By Yitbarek Dawit
Tigrai Online Jan. 21, 2013
Disintegration is the severest problem of all and the one hovering on the head of Medrek. It is said that the disintegration of Ethiopian opposition parties is unseen anywhere in the world.
Ato Bulcha Demeksa founder of the Oromo Federal Democratic Movement (OFDM) opposition party exposed another sign of crack in the troubled Medrek coalition party.
Bulcha is also one of the founders of the Medrek coalition and recently wrote a column in a private magazine outlining with great hesitance a few of the problems of Medrek. As usual, Bulcha's conduct annoyed many of the opposition politicians. They believe weak points of the opposition should be kept a secret and anybody who does is labeled an EPRDF agent.
Nonetheless, Bulcha took a lesson from EPRDF's culture of identifying problems in public and solving them. He tried to explain discussing some problems in open is good for Medrek strength and keeping it secret has the reverse effect.
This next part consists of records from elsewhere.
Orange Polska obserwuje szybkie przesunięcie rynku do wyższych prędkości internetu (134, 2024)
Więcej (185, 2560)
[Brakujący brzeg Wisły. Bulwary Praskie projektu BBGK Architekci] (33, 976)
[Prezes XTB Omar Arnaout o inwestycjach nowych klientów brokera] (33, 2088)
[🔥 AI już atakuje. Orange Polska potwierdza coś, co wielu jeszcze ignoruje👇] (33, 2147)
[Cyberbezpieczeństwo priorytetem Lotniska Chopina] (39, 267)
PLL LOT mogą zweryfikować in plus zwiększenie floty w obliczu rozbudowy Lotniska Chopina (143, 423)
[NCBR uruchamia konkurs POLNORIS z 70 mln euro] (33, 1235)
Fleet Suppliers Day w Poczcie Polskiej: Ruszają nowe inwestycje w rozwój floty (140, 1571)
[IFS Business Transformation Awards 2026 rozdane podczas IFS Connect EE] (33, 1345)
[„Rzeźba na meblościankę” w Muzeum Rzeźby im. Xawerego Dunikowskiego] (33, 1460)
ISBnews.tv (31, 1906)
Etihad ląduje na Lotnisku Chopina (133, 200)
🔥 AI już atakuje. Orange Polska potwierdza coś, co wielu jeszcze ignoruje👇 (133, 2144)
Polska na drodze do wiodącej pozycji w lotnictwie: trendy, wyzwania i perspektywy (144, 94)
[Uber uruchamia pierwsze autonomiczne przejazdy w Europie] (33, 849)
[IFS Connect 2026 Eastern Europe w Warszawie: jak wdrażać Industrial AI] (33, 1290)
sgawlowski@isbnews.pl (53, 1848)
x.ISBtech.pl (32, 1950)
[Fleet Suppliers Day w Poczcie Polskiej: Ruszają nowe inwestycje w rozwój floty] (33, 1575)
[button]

Bulcha said that "Oromo parties" joining Medrek are considered to have abandoned their struggle for Oromo by their supporters.
The main cause is Medrek is perceived as dominated by Andinet party. Andinet is a remnant of the notorious Kinijit party that existed around 2005. Bulcha said the diaspora makes monetary contribution to Andinet ignoring Medrek. According to Bulcha, Andinet undermines Medrek by presenting itself as the major and strong party in Medrek. Andinet organizes public meetings in its name and refused requests to put fund-raisings revenue in Medrek bank account. Andinet also declined to make its newspaper under Medrek leadership. Bulcha added that it is known Andinet is an "Amhara party or a party of Addis Ababa elites despite putting Dr. Negasso as chairman", so it shouldn't try to act as if it were a multi-ethnic party.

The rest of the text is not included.